私が家に帰ってないことを察知してか、跡部が掛けていたジャケットを羽織る。



「送ってやる。行くぞ」



「え…いいの?」



「あぁ。早くしろ」



ここ最近いつ家に帰れるか分からないので、車通勤はしていなかった。


今からタクシーでも拾うか、と考えていた私にとって救世主のお言葉。素直に甘えることにした。

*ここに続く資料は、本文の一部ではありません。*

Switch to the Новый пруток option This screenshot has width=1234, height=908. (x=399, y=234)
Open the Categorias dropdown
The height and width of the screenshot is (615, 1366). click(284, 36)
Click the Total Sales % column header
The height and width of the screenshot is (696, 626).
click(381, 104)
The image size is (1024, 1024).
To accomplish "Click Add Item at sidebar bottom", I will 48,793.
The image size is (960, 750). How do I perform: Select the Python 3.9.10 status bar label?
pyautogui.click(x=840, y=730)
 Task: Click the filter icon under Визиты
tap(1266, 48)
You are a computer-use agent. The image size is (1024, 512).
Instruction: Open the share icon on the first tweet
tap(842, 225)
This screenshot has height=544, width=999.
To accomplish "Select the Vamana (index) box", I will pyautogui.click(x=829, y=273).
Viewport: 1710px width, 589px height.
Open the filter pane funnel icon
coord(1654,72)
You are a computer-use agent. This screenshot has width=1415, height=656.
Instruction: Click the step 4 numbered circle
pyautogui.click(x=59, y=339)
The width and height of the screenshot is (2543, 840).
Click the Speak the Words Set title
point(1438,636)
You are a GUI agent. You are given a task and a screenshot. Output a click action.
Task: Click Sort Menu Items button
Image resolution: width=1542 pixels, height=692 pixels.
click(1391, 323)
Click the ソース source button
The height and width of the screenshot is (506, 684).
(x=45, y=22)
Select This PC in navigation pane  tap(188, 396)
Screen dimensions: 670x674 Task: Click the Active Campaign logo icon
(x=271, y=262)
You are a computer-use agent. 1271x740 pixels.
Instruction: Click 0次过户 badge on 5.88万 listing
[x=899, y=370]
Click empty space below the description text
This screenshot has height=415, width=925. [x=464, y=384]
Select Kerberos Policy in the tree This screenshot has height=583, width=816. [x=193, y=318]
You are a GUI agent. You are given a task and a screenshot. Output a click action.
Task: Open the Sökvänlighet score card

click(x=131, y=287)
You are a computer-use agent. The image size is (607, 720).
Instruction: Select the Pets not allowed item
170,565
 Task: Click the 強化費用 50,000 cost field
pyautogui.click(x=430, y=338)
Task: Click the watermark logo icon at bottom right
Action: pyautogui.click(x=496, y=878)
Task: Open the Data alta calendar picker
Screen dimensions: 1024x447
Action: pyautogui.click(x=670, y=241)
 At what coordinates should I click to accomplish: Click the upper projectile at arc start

帰り支度をして、既に誰もいなくなったオフィスの電気を消す。




「跡部、私が起きるまで待っててくれたの?」


エレベーターに乗り、地下へのボタンを押す。



「今日はオフだからな」



「ありがとう、爆睡してたね私」



「あぁ、よく寝てたな。お前寝言言ってたぞ」



「嘘!?なんて!?」




跡部の前で寝言…!?


勢いよく顔を向けた私を、跡部は可笑しそうに見下ろす。




「さぁな。覚えてねぇ」



「……なら、いいけど」



私、寝てる時に寝言なんて言うんだ…知らなかった。



良かった、跡部が忘れてくれて。




ウィーン



地下に着くと、広い駐車場に一際目立つ車が止まっている事に気づく。



あれって…ロールスロイス…?あんな高級車、うちの駐車場で見たことないわよ。



チラッと跡部を見上げると何食わぬ顔で車のキーを手に取り車に乗り込む。




「えっ…跡部が運転するの?」



「他に誰がいるんだ」




「そりゃ、確かに…」



けど跡部が運転するなんて想像が出来ない。でも考えてみればあの頃は学生だったし、今は免許くらい持っているか…




「お、お願いします」



傷をつけないように細心の注意を払いながら助手席に乗り込む。